In the morning, I was anxiously strolling on my lawn when I noticed a helicopter in the air. I thought the plan had failed, because the helicopter seemed to be approaching from a direction that did not suggest Samastipur. I contacted the pilot and asked, ‘Kyun Avinash babu, kya huh?’ He said he had to make a detour for refuelling!
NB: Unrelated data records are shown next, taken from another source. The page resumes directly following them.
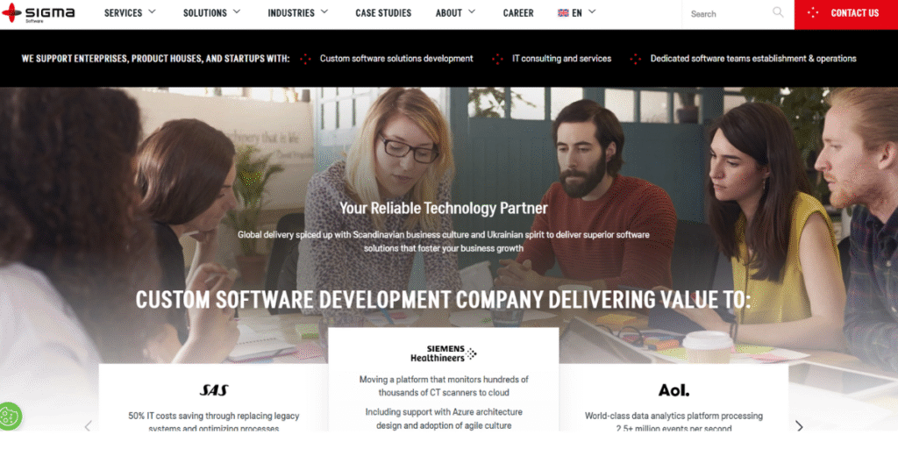The image size is (898, 449).
Task: Expand the Industries dropdown menu
Action: pyautogui.click(x=298, y=12)
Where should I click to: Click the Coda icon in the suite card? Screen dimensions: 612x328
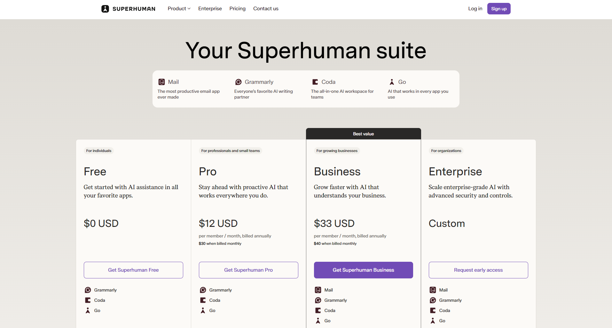[x=315, y=82]
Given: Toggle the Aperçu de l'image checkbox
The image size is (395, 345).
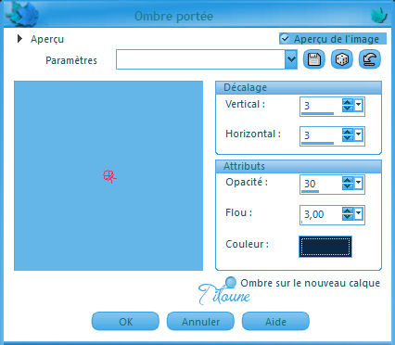Looking at the screenshot, I should (x=285, y=39).
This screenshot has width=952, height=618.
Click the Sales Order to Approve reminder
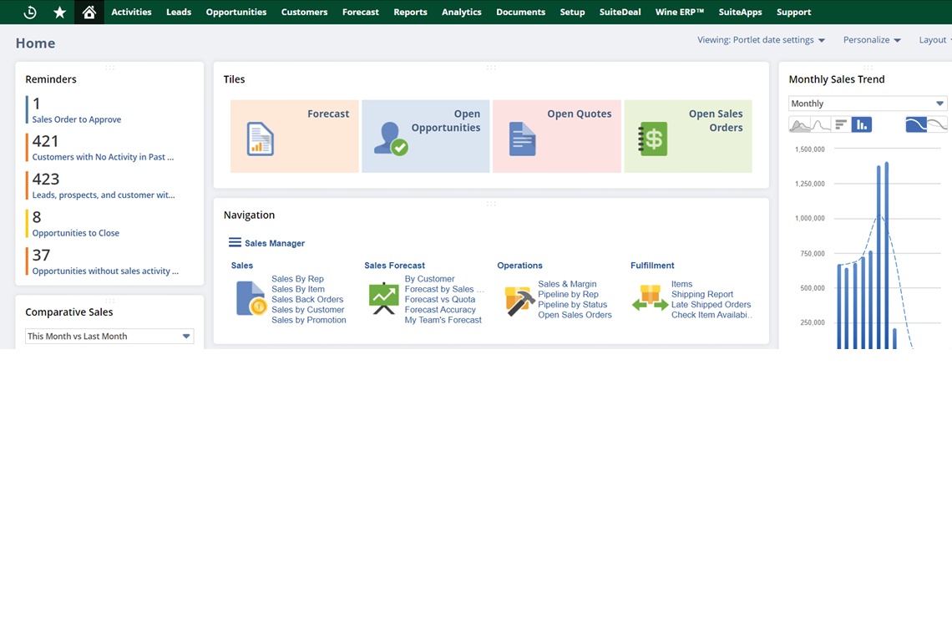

After the arrest, R.K. Singh and Oraon had put Advani in the chopper. As per my plan, Advani was flown to live in custody at a guest house at Massanjore in Dumka district on the Bihar-Bengal border. A day before the arrest, I had called the deputy commissioner (Dumka), Sudhir Kumar, directing that he should keep the guest house in order as I might visit it the following day. I had not revealed to him the plan of Advani’s arrest. After Advani was flown to the guest house,
I called Sudhir again, asking him to deploy adequate security forces at the guest house. The news of Advani’s arrest spread quickly with TV channels and the radio broadcasting it. Incidentally, because the arrest was in the early hours of the morning, and also because I had issued firm orders to the police to shoot any troublemaker at the site, nobody was there to witness the historic event. Even the media wasn’t around, which is why there are no photographs of the arrest.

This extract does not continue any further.